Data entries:
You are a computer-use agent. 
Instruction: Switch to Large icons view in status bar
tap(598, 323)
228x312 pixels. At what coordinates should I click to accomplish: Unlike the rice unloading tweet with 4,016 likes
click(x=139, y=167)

Exercise instructions: Which lines of the records contain the string "click" with matching case? Copy each of those lines.

Written solution:
228x312 pixels. At what coordinates should I click to accomplish: Unlike the rice unloading tweet with 4,016 likes
click(x=139, y=167)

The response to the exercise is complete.